It’s not often that this column points to another column as its subject matter. But I’ve just read an opinion piece by swimmer and journalist Diana Nyad that was such a breath of fresh air — on a usually overheated topic — that I can’t resist pointing it out.
Nyad’s piece in the Washington Post last week was titled “Celebrate trans athletes. But give cisgender women a fair shot at victory.”
Diana Nyad is an athlete herself — a long-distance swimmer — as well as a journalist. She is the first and only person so far to swim from Cuba to Florida without the aid of a shark cage. It was her fifth try and took her 27 and 1/2 hours. In previous years, she swam across the Bay of Naples and around the island of Manhattan.
I always thought she was an Olympic swimmer as well, and she had trained to be, with the 1968 Summer Games as her goal, but a bout of endocarditis put an end to that particular dream.

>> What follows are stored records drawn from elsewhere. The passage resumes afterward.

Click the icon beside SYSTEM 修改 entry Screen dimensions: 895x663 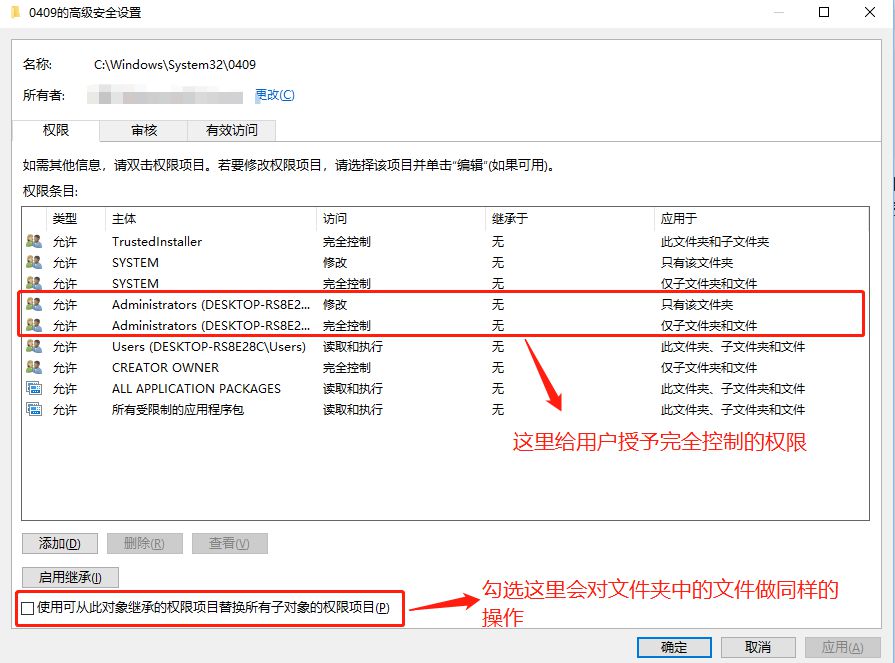click(34, 262)
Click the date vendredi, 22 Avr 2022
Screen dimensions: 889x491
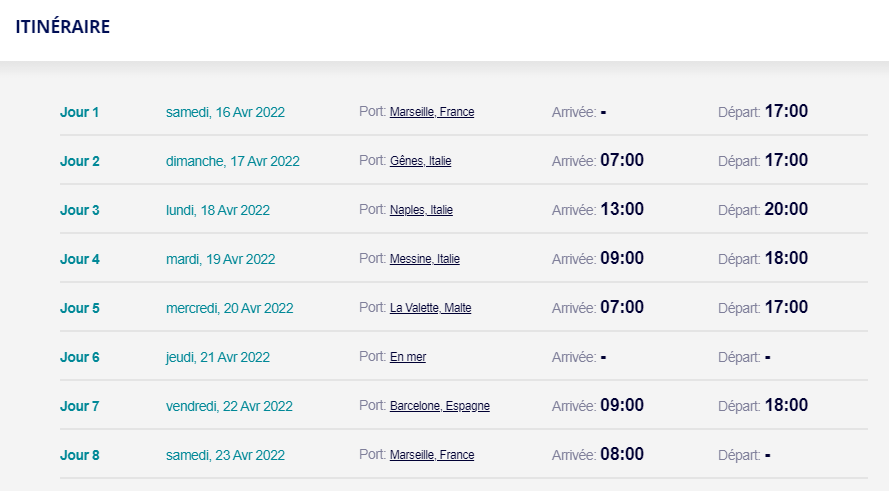pyautogui.click(x=229, y=407)
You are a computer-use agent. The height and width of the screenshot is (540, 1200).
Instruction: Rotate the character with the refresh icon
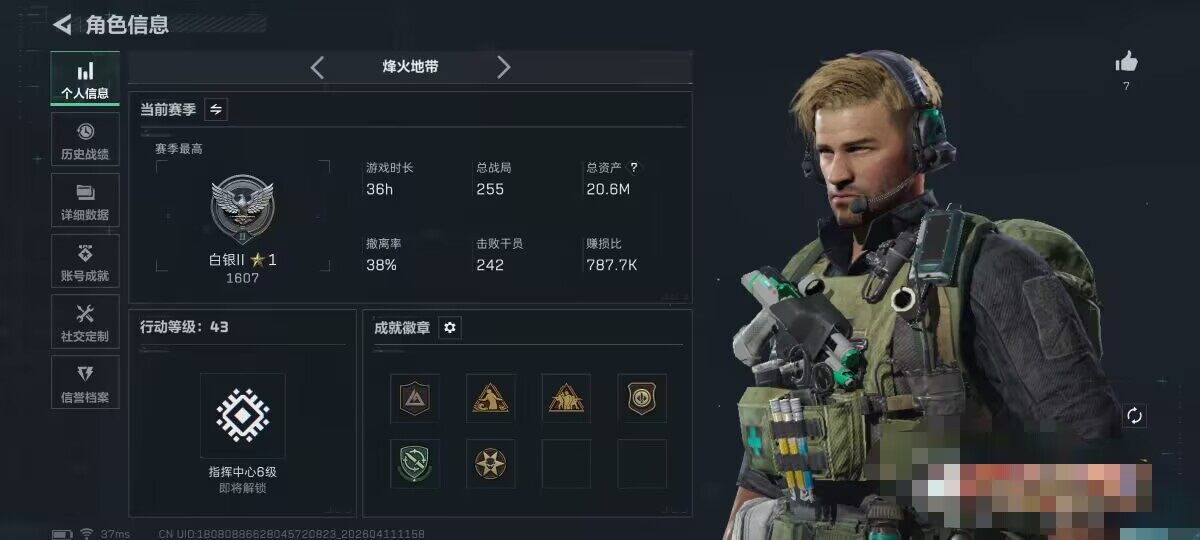1134,416
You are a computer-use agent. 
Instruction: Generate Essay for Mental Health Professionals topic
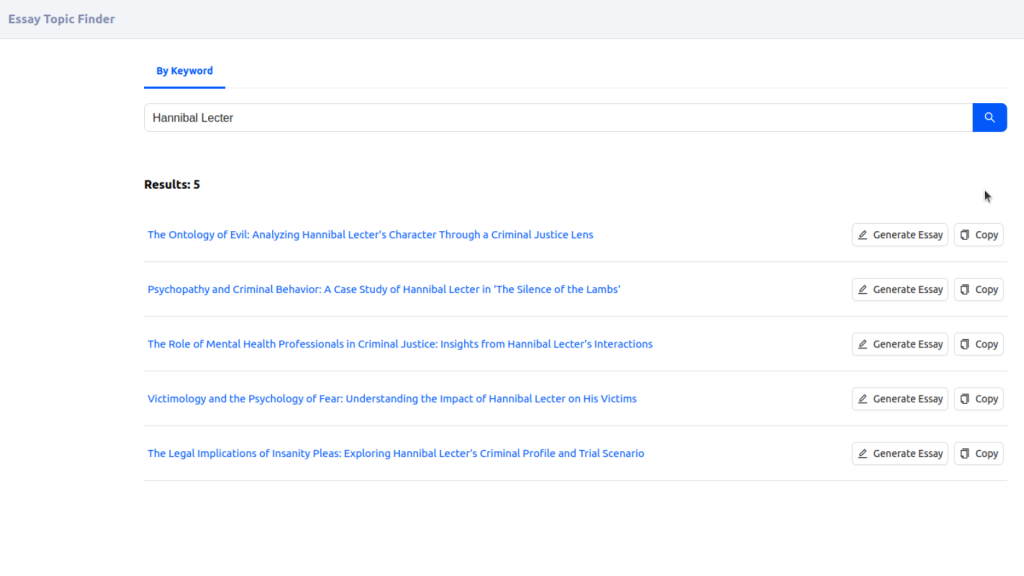pos(900,344)
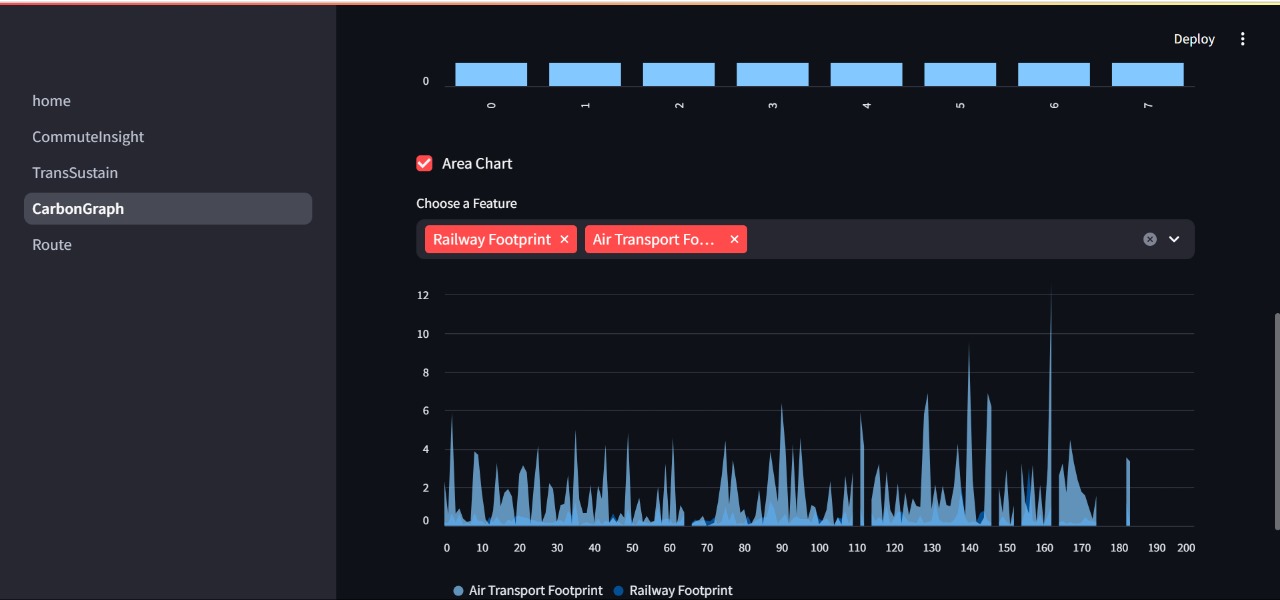
Task: Click the Air Transport Footprint legend label
Action: 536,591
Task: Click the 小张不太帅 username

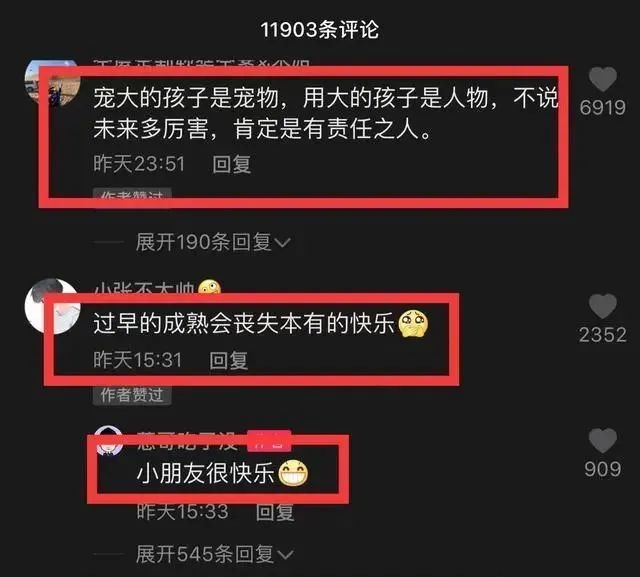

But perhaps thanks to her achievements as both athlete and journalist, Nyad manages to cut through a lot of fog:
“To be clear,” she writes, “trans women are women. Full stop.” But she goes on: “We must also be clear that trans women who have gone through male puberty acquire physical advantages female puberty does not provide.”
Nyad is specific:
“When we compare elite men’s achievement standards to women’s, the gap in most sports is a huge 10 to 12 percent. It’s testosterone that drives that performance gap.” That’s why there are separate categories for men and women in the first place, and endless testing for the substance in women athletes.
“But hormones,” she says, “aren’t the only factor….More red blood cells store and use oxygen more efficiently. Wider shoulders mean a leverage advantage and narrower hips make for more efficient movement dynamics. Longer legs and arms, bigger hands and feet, can more easily handle a ball or cover a field.”
What’s more, these advantages remain even if the person who achieved them then decides to transition:
“A transgender woman who has transitioned from a testosterone-driven to an estrogen-driven system loses speed and muscle mass, yes, but puberty’s ‘legacy advantages’ do not change…the physical disparity remains too great for true equal performance potential.”
In other words, those longer bones are there to stay.
I have wondered about these issues for years ever since I read about the South African runner Caster Semenya, who was raised and always thought of herself as a girl and ran in women’s events, winning many. But eventually she was challenged on the basis that testing revealed she is intersex, with both an X and a Y chromosome, and so has testosterone levels naturally occurring in her body that are higher than whatever “normal” would be for females.
What’s the girl to do? In Caster’s case she was “born this way;” she didn’t make herself intersex. Yet at one point the IAAF (International Amateur Athletic Federation) even required her to take hormones to lower her body’s testosterone level — for years! — which made her sick and which feels, to me at least, like a crime.
Another similar athlete of international fame is a runner from India named Dutee Chand.
How can we strike a balance that is fair to such athletes, yet also fair to everyone competing against them? There are many opinions on this subject. American soccer star Megan Rapinoe was especially eloquent (also in the Washington Post), advocating for the rights of all trans athletes to enjoy sport:
“Sports taught me so much more than is seen on the field,” she wrote, “and brought me so much joy. Every child deserves to have that experience.”
But Rapinoe has no answer for the plain old XX females who must compete against these folks.
I suspect part of the reason is that Rapinoe’s sport, soccer, is a team enterprise; and a women’s team with one or two members who are trans, or maybe intersex, is probably no more unfair to compete against than would be a high school team which just happened to include the young Shaquille O’Neal or David Beckham or Megan Rapinoe.
It’s different when every runner or swimmer individually is up against every other runner or swimmer in the world.
This is where Nyad spoke the most sense to me. She suggests the creation of a third classification for athletes: “Open: Cisgender, transgender, intersex — all are welcome.”
This is brilliant. It may not solve every problem, but it’s the best idea I’ve come across yet, and I want to give Diana Nyad the credit.
A third category is something the sports world, even the Olympic Committee, can figure out.